GOAL: Collect every line of the material below that contains the string "dimensions", and copy each one in full.

DATA SHOWN:
:::::
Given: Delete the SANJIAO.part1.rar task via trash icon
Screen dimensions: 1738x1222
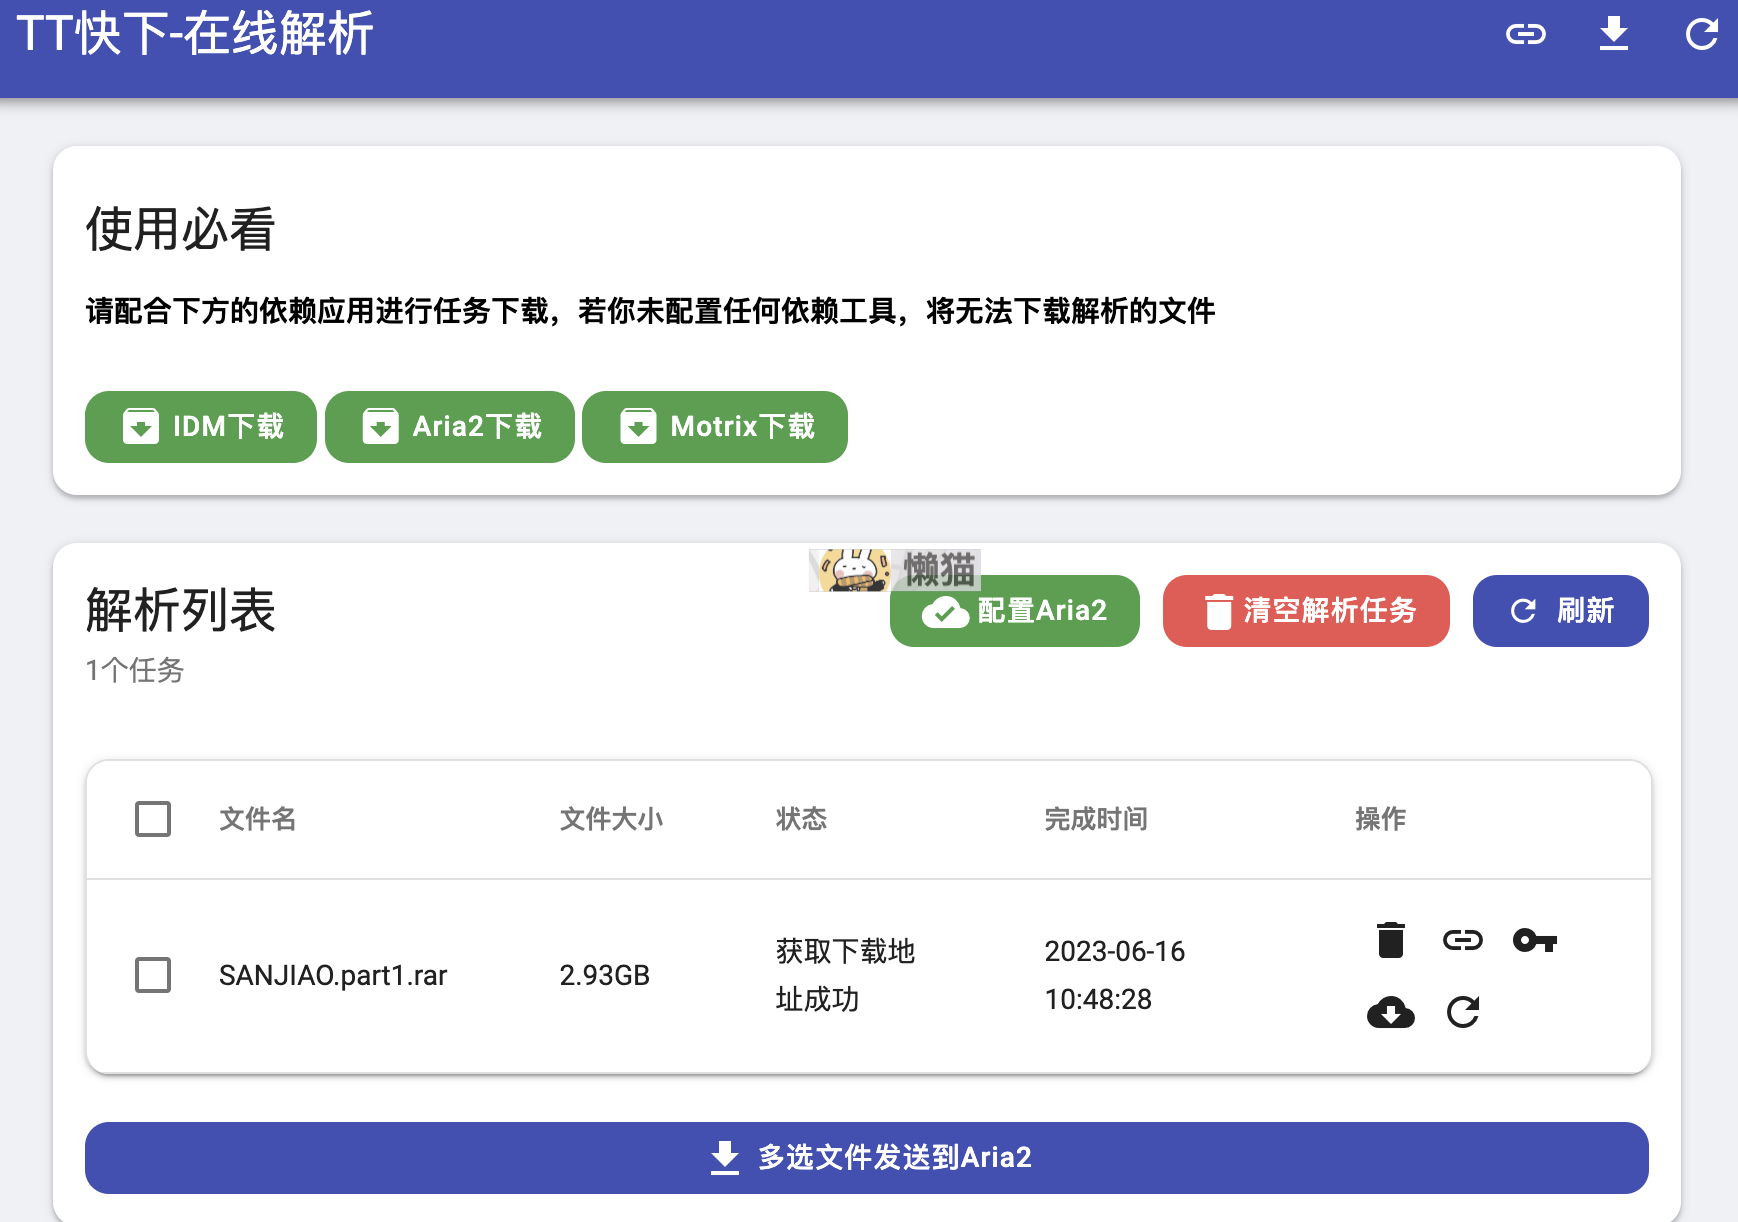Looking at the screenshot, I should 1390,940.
:::::
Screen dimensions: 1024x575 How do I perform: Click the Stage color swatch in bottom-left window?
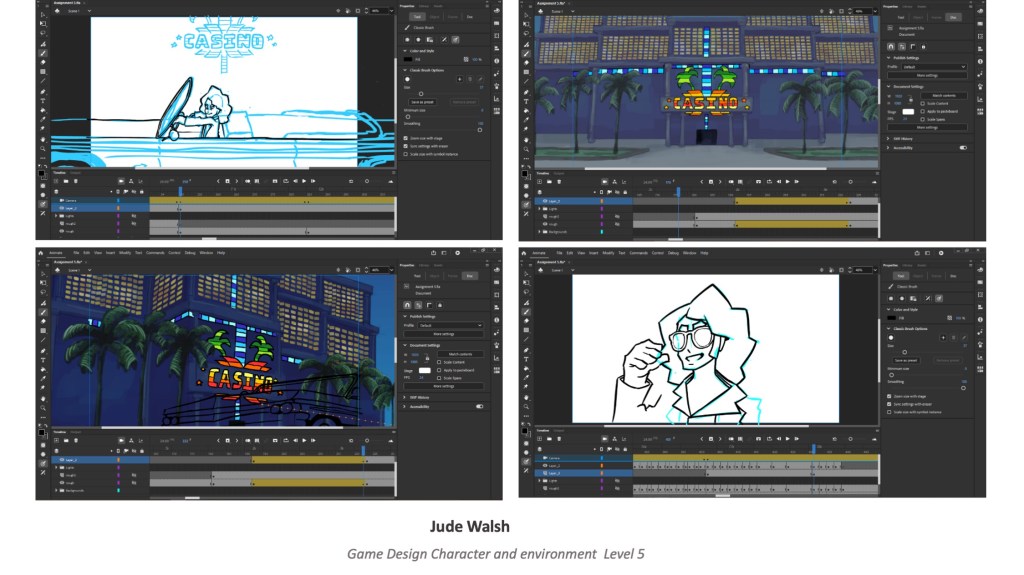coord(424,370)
:::::
WRITTEN SOLUTION:
Screen dimensions: 1738x1222
Screen dimensions: 1024x575 How do I perform: Click the Stage color swatch in bottom-left window?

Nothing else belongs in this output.